The men are sent to a hospital to give away gifts “worth thousands of dollars” to children suffering from a variety of illnesses. Yo, Trump! If you want us to believe that you are a philanthropist, give some money to the folks working on a cure for Lyme Disease or something. We aren’t impressed by your product placement posing as charity.
In the boardroom, Rebecca defends her buddy Toral even though she struggled with the simple menu program of the high definition televsion during the challenge. Toral then proceeds to tell the boss and his flunkies that the other girls are barely capable of being her secretary in the real world. Trump basically says to Rebecca, please bring Toral back so that I can send her sorry ass home in a sling. It is so obvious that Toral is a tumor within the women’s team that the American Cancer Society has started a walk for people who have come into contact with her.
Unfortunately, Rebecca finds a place to rest her ailing foot when she stupidly tells Trump that she does not think any of the women has a chance of winning this competition. Therefore, Rebecca says that she wants to keep her integrity intact and instead of leaving Toral on the chopping block she decides to bring back Jennifer W and Jennifer M. Jennifer W was an obvious failure, but why did she bring back Jennifer M? She wouldn’t carry the lame Rebecca around on her back like Toral did for a few days.
Rebecca sticks her own neck in a noose so that all of America can see what a good person she is. Becky, sweetie, no one gives a flying rat’s ass what kind of person you are. We tune in to these shows to see people make spectacles of themselves. If we wanted to see integrity, we would watch…well, we would turn on… does anyone know where one might go for some integrity? In any case, we’re not watching a show featuring Donald Trump if we care about integrity.

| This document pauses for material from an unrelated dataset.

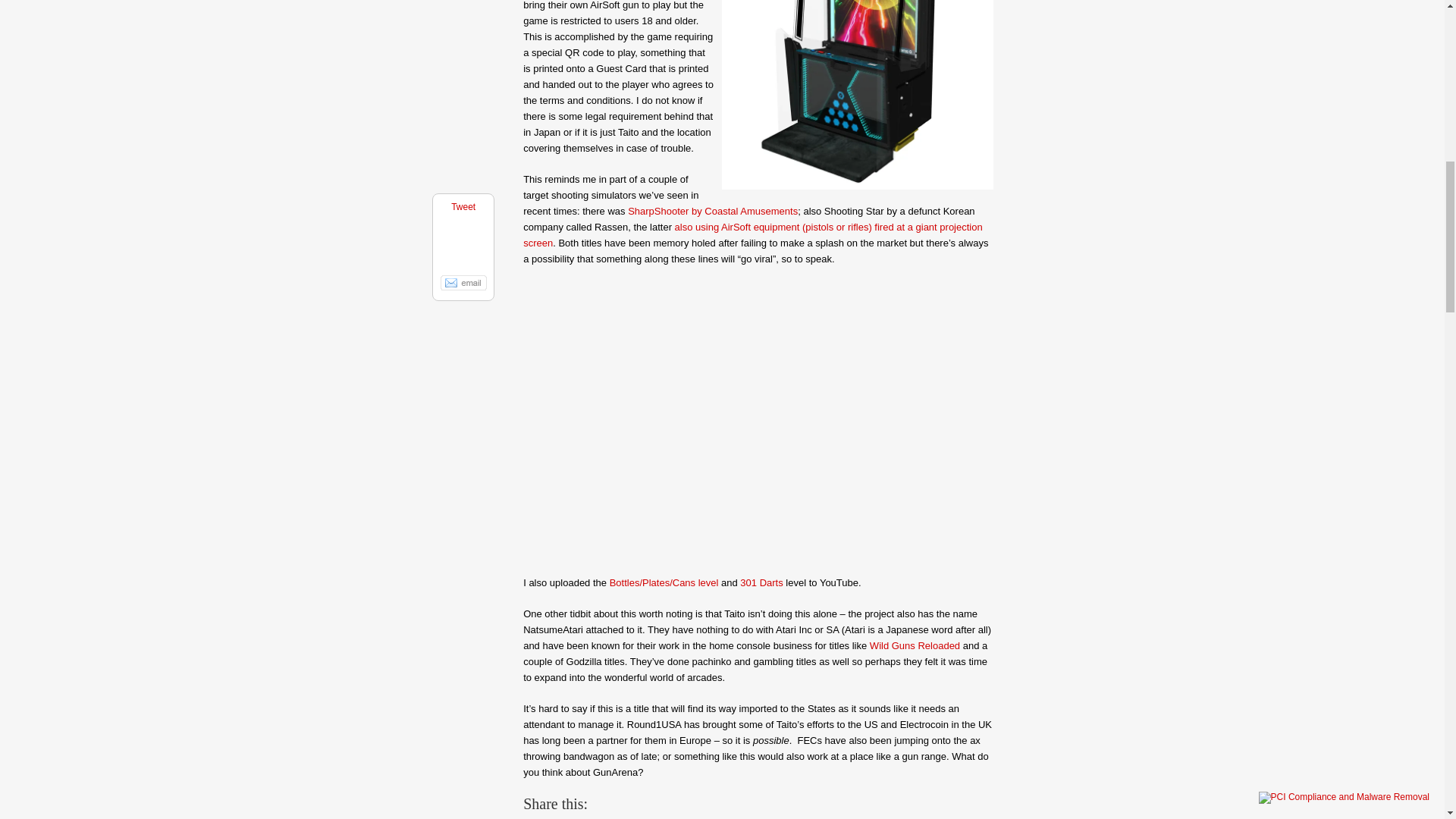
SharpShooter by Coastal Amusements (712, 211)
301 Darts (761, 582)
Wild Guns Reloaded (914, 645)
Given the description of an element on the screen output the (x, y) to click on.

So, Toral is safe and Trump mockingly tells her to enjoy her high-rent view while her friend goes to the mat for her. Shouldn’t be too hard -- all you have to do is kick out her crutches. Anyway, Jennifer W. pitches a fit that she is in trouble for the part she played in the women’s failure. She actually wails and punches her pillow. It is not fun to listen to or watch. If this were a Disney movie featuring Hillary Duff it would be okay. But in a reality TV contest, whiners go home. And so Rebecca and the fabulous Jennifer duo go back to the boardroom. Trump rails against his inability to fire Toral (Martha would have drug her back in regardless) but he tells Rebecca that he appreciates her loyalty. The failure of the task is laid on Jennifer W and she is fired.